That’s why I have no remorse.
     Do you know what the worst of it all is? You will never hear my voice again. And I will never hear yours. Neither when it’s bad, nor when it’s fine. All these people that appeared… and those who have always been. It’s not exactly the right thing. It’s exactly not the right thing. You can have a lot more women- those of different ages, types and characters; you can even find someone in the image and likeness of me. But it will still have a taste of the second time.

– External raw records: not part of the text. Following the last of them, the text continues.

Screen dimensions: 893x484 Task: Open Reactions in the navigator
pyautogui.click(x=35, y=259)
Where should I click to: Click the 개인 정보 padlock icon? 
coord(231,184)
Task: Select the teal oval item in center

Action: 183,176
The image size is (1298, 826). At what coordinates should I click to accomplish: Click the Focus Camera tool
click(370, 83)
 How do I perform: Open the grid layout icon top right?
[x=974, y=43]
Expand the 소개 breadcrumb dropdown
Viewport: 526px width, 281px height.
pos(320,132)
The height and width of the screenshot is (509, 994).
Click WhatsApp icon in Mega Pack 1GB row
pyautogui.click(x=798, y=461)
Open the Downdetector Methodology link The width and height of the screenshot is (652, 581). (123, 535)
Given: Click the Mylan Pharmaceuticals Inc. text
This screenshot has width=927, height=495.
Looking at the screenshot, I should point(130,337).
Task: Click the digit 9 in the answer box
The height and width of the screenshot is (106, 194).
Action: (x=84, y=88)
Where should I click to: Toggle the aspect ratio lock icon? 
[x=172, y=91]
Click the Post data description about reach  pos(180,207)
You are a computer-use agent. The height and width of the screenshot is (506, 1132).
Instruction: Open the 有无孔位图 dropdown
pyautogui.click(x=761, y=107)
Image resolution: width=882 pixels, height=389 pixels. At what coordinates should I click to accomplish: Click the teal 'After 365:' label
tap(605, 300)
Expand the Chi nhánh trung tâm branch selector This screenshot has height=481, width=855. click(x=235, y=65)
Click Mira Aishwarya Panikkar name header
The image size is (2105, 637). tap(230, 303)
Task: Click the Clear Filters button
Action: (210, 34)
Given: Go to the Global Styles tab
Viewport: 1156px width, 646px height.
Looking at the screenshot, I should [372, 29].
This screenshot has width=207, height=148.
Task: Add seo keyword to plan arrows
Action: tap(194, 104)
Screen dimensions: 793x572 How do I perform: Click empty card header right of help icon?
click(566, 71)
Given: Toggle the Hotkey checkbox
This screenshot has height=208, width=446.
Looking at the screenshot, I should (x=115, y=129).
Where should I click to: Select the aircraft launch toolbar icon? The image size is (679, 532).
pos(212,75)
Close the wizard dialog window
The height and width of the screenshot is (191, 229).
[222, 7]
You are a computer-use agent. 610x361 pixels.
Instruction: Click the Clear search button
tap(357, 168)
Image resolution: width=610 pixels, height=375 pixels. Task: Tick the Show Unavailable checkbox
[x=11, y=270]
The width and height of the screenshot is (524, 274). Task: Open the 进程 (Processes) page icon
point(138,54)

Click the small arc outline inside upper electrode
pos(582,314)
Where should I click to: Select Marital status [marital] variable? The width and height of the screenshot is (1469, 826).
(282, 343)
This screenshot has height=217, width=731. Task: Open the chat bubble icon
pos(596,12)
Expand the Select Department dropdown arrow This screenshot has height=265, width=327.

     In the first week of November 2012, you said that now you were absolutely sure of your love. I was attracted a bit to one man then. Nothing serious – just one paragraph about how everything was for real that time. But it was the first week after parting with him (we were far too different – not a single common point), and I was a little bit depressed. I even thought then: “So, the love of my life finally loves me, and I still feel empty inside”. But you kept on saying the words of love for half a year, and gradually, it became important for me again. And you… You either believed in it yourself or, as years went by, you’d learnt to lie. Even to me.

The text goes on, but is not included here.